[Reporting for News Team One]
Georgia – It was very recently that I received some news that a transgender guy who wore wigs and heavy makeup had committed suicide while in-patient at a mental health facility in Lawrenceville, Georgia and that the entire episode was covered-up so that the local newspeople could not get ahold of the details about the suicide and who was to blame, besides, of course, the decedent him or herself.
I understand HIPAA violations and the rights of the family of the deceased regarding his personal medical history.
The part I didn’t get is how the State of Georgia was able to help the hospital cover up the entire story and shove it under a blanket, especially since this hospital does collect federal funds in the form of Medicaid and Medicare and should be subject to the Freedom of Information Act (FOIA).
The First Amendment does not give the Media or the Press any special ‘rights’ to freedom of expression, speech, or to information that is not available to the general public. Check.
In the State of Georgia, the Open Records Act states “The [Georgia] General Assembly finds and declares that the strong public policy of this state is in favor of open government; that open government is essential to a free, open, and democratic society; and that public access to public records should be encouraged to foster confidence in government and so that the public can evaluate the expenditure of public funds and the efficient and proper functioning of its institutions. The General Assembly further finds and declares that there is a strong presumption that public records should be made available for public inspection without delay.
This article shall be broadly construed to allow the inspection of governmental records. The exceptions set forth in this article, together with any other exception located elsewhere in the Code, shall be interpreted narrowly to exclude only those portions of records addressed by such exception.”
Nope, no ability to demand the records in that Act.
This is what the Atlanta Journal-Constitution reported in November of 2011: “Georgia’s Open Records Act does not exempt the hospital reports from public disclosure requirements. But rather than seek a change in the law, a state regulatory board instead declared the reports confidential by adopting administrative rules — an approach that open government advocates find of questionable legality. “The public has a keen interest in this kind of data,” said Hollie Manheimer, executive director of the Georgia First Amendment Foundation, “and the public needs to be informed.”
The AJC also stated: “If such reviews were made public, “nobody would investigate anything,” said Evelyn Baram-Clothier, executive director of the American Medical Foundation for Peer Review and Education, based in Philadelphia. “They’d bury everything under the carpet.
This gives an opportunity for fresh air to get into the system.”
The illustrious Governor of Georgia, Nathan Deal, has been the lone ranger behind numerous shady acts involving money in this state since before he was elected, and this, too, this cover-up happened on his watch.

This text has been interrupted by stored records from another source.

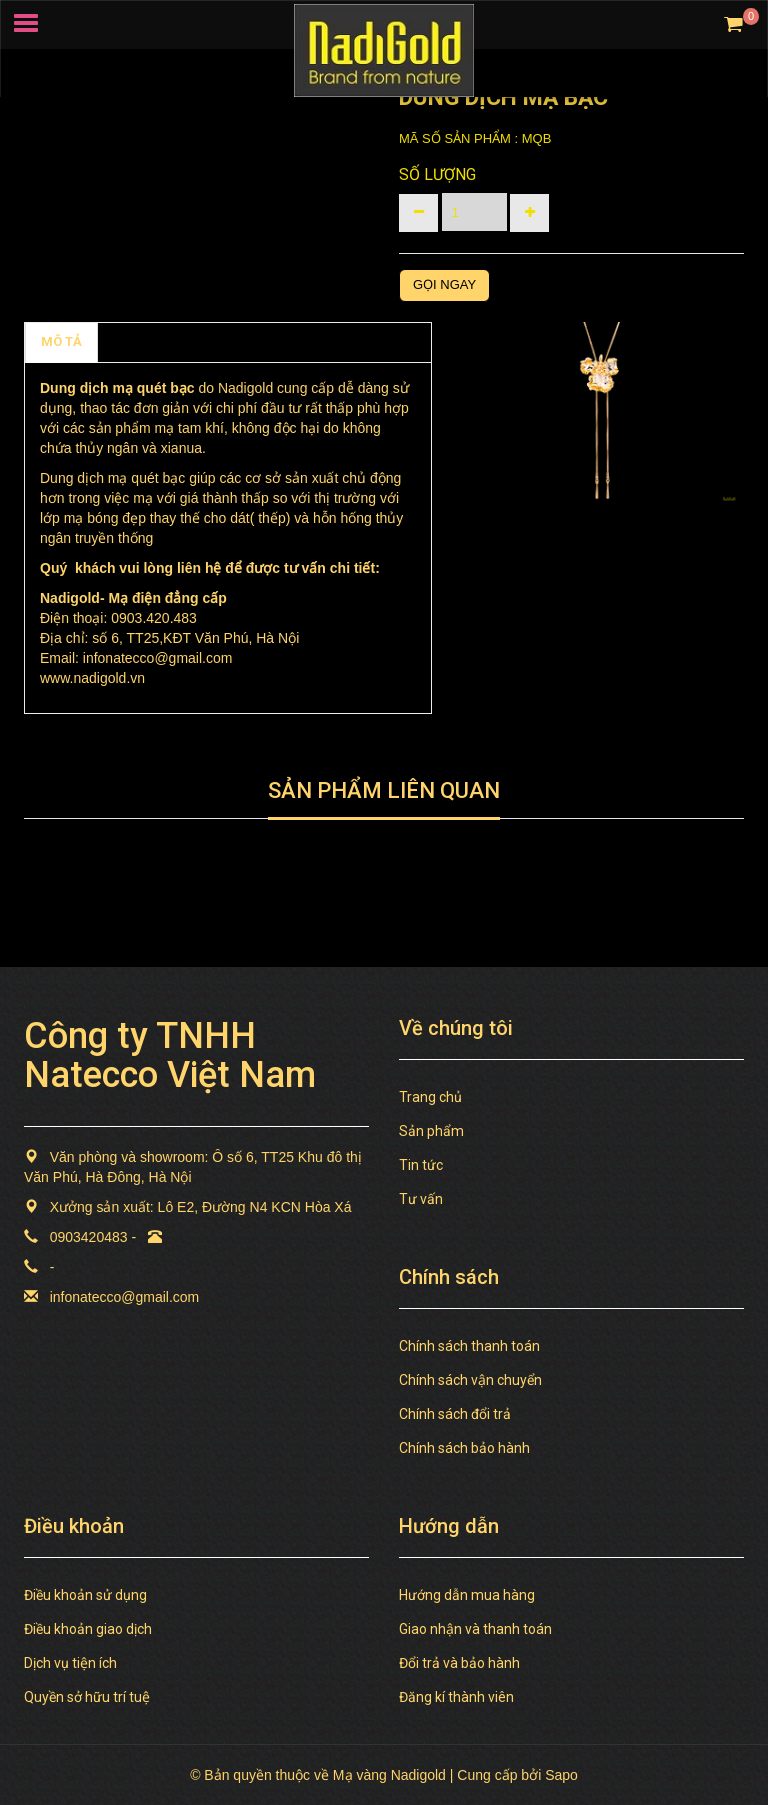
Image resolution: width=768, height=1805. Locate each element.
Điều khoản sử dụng (85, 1595)
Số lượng (437, 174)
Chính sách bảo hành (464, 1448)
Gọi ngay (444, 284)
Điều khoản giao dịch (88, 1629)
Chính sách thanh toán (469, 1346)
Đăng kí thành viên (456, 1697)
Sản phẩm (431, 1131)
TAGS (229, 341)
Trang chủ (430, 1097)
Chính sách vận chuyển (470, 1380)
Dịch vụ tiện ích (70, 1663)
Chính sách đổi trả (455, 1414)
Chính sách (147, 341)
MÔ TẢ (61, 341)
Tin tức (421, 1165)
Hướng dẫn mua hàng (467, 1595)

It isn’t that far-fetched to discover that he has his hands in the pot at some privately-owned hospitals and facilities, too — probably one of the biggest reasons they don’t want any “federal revenoo-ers” nosing around in Georgia’s high-falutin’ insurance business with the “Obamacare” Act.
They could really care less about healthcare one way or the other — when it becomes that important for a state government to help shut down an investigation of this kind, somebody’s hand is in the multi-million dollar pot of gold on the other side of the rainbow.
If you find Nathan “In-A-Deal’s” name connected to this private hospital entity which is entirely snatching up their portion of Medicaid and Medicare funds, also; don’t even bother acting shocked.
The Republican’s president, Massachusett’s own Mitt Romney with his Bain Capital issues, should have been in prison a long time ago for doing the same thing.